Wer sich heute einer echten Rentenreform verweigert, handelt grob fahrlässig. Immer mehr junge Menschen haben Angst um ihre Zukunft. Denn sie haben schon heute nicht nur längere Erwerbsbiografien und Mini-Renten zu erwarten. Der wachsende Schuldenberg nimmt auch jeden Spielraum für Zukunftsinvestitionen. Europäische Nachbarn haben vorgemacht, wie ein Rentensystem in Wohlstandsnationen mit demografischem Wandel nachhaltig funktionieren kann. Mit einem kapitalgedeckten Rentensystem und einem flexiblen Renteneintritt ist beispielsweise in Schweden vor 20 Jahren die Trendwende gelungen. Das neue System hat sich bewährt. Damit ist Schweden auch ein Vorbild für eine nachhaltige Rentenreform für Deutschland.
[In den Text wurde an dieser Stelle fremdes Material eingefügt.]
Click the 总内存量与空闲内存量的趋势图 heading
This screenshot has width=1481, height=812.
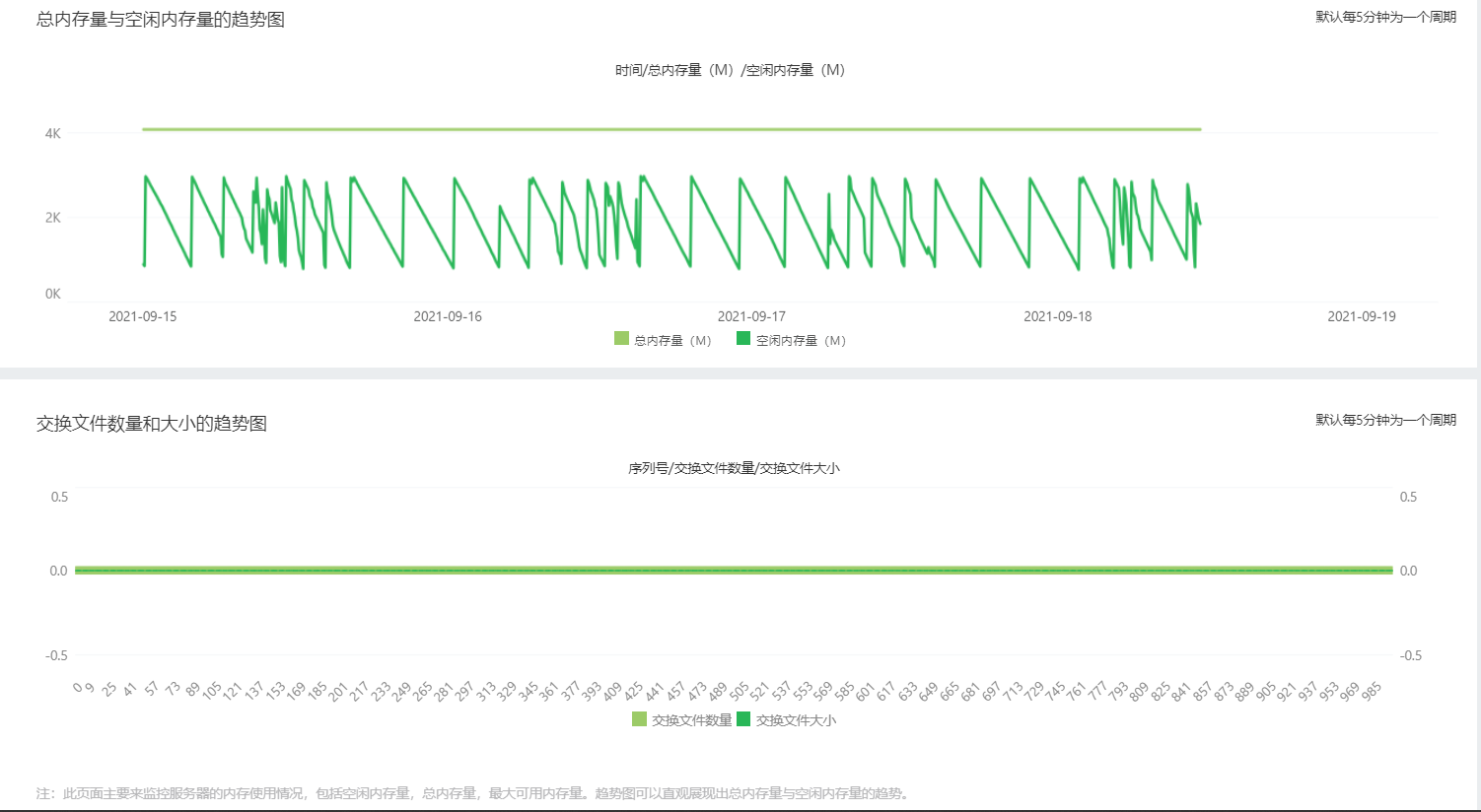click(x=161, y=20)
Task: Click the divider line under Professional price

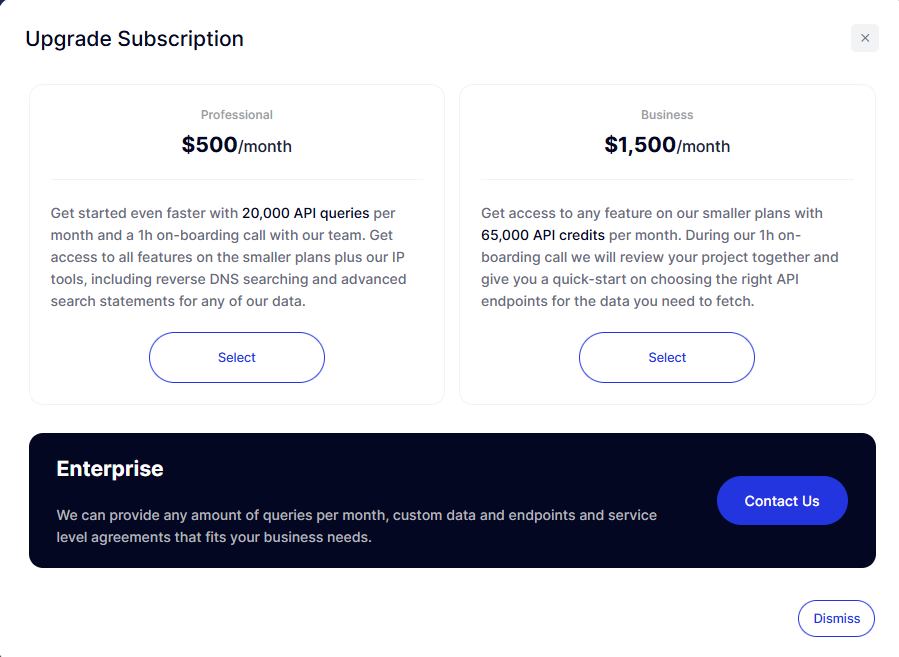Action: [237, 179]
Der neuen Generation eine Stimme geben
Für generationengerechte Politik braucht jede Generation auch ein politisches Gewicht. Dieses Gewicht muss schwer genug sein, um einen echten Beitrag zur Abwahl einer Regierung leisten zu können. Doch dieses Gewicht hat die junge Generation zurzeit nicht. Zum einen ist die junge Generation aufgrund des demografischen Wandels den älteren Menschen zahlenmäßig unterlegen. Zum anderen sind sehr viele junge Menschen vom Wahlrecht ausgeschlossen: Fast jeder Fünfte ist zu jung, um in Deutschland wählen zu dürfen. Das Wahlalter muss bundesweit abgesenkt werden, spätestens nach der nächsten Wahl.
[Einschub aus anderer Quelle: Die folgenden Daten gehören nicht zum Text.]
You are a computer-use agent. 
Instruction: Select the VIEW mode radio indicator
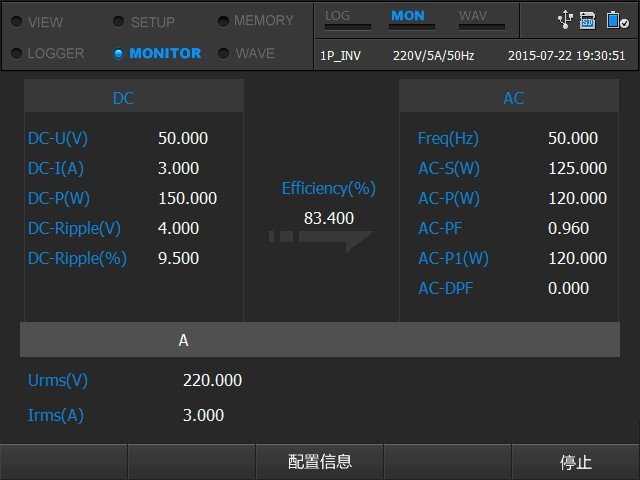[16, 21]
Auch wenn der Ausgang dieser Bundestagswahl unklar ist, ist eines schon heute klar: Ein „Weiter so!“ darf es nicht geben. Ganz egal, welche Partei den nächsten Bundeskanzler stellt. Die nächste Bundesregierung muss eine Zukunftskoalition werden, die sich nicht nur von Reförmchen zu Reförmchen hangelt, sondern eine generationengerechte Vision für die Zukunft unseres Landes entwirft und diesen Weg konsequent einschlägt. Eine Zukunftskoalition kann viele Farben haben – nur schwarz-rot ist es nicht. Das wissen wir nach acht Jahren GroKo definitiv.
Hinweis der SRzG: Gastbeiträge geben nicht die Meinung der Organe der Stiftung wieder. Sie werden gelegentlich abgedruckt, weil die SRzG die besten politischen Ansätze ideologiefern zusammenbringen will.